India have the best team on paper
We now know that all this talk about fatigue, travel and too much cricket amounts to nothing. MS Dhoni’s men were like hungry lions as they made short work of Pakistan in the final warm-up game, heading into the main event, writes Ravi Shastri.Updated: Jun 05, 2009 00:38 IST
We now know that all this talk about fatigue, travel and too much cricket amounts to nothing. MS Dhoni’s men were like hungry lions as they made short work of Pakistan in the final warm-up game, heading into the main event.
Indians bustled with energy on the field and when it came to chasing, they sprinted down the target with ease. Rohit Sharma, after two years of witnessing inevitable ups and downs, is now a mature player. The way he played — mixing little nudges with big shots, manipulating the field with clever use of the feet — was nothing less than breathtaking. He could dash down the wicket or hold himself back for that little deft dab past the keeper leaving the bowlers at their wits’ end. You couldn’t make out that this lad had been on the road for the last five months! Dhoni has pulled out a trump card by putting him up at the front. Gambhir is also on a rehabilitation mission. The best batsmen are in front and it’s important they are in good nick, as Matthew Hayden and Adam Gilchrist so amply demonstrated in the IPL II.
India also doesn’t seem too perturbed by Zaheer Khan’s absence. Ishant Sharma has shown the hunger to take the workload. When young men like these show such intensity, the effect on the rest is infectious. India still would like to come to grips with injury issues. The return of Sehwag and Zaheer would be awaited as also Yuvraj Singh who has missed the two warm-up games.

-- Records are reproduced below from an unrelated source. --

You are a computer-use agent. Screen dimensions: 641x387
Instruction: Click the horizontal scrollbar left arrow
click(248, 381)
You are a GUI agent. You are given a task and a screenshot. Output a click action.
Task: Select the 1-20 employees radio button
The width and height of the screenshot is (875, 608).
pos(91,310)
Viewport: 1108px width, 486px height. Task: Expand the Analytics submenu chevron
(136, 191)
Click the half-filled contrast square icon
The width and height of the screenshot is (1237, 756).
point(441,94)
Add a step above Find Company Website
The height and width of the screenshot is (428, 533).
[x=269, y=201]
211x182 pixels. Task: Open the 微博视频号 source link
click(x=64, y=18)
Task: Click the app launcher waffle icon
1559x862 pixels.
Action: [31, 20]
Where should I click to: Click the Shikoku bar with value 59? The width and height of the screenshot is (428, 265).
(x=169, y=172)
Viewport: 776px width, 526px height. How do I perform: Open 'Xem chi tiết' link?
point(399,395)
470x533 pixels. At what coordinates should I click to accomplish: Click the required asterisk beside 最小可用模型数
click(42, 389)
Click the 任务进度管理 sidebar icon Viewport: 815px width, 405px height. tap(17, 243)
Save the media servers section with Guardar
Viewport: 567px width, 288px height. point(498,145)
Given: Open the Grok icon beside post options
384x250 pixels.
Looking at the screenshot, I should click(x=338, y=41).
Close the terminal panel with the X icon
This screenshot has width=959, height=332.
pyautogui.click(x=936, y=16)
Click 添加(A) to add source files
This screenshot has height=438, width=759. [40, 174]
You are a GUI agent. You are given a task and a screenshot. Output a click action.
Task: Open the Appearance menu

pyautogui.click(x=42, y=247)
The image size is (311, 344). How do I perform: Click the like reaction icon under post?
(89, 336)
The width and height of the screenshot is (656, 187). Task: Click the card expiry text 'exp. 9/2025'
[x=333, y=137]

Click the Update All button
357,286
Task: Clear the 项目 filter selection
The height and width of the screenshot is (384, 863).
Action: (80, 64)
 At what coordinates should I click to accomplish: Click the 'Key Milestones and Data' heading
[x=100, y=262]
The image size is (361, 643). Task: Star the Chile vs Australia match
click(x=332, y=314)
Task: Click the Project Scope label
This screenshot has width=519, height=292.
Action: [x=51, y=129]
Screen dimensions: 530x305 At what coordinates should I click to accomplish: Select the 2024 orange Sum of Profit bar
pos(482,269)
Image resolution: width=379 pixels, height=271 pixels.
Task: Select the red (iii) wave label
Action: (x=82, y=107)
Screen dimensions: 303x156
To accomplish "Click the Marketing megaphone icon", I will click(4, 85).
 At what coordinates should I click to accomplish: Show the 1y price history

India and South Africa would be the teams to beat. Both these sides are packed with left-handers and multidimensional players. Australia too are in the same league and these three teams are evenly matched, though I still believe India has the best team on paper. But any big team can take a fall. No one knows this better than India and South Africa whose many a campaign have been hurt by unexpected turbulence. India lost to Bangladesh in the 2007 World Cup and this time too the neighbours are their first opponents. Come Saturday, India have a score to settle. I honestly believe that to win back-to-back T20 titles is more difficult than world cups in the longer version.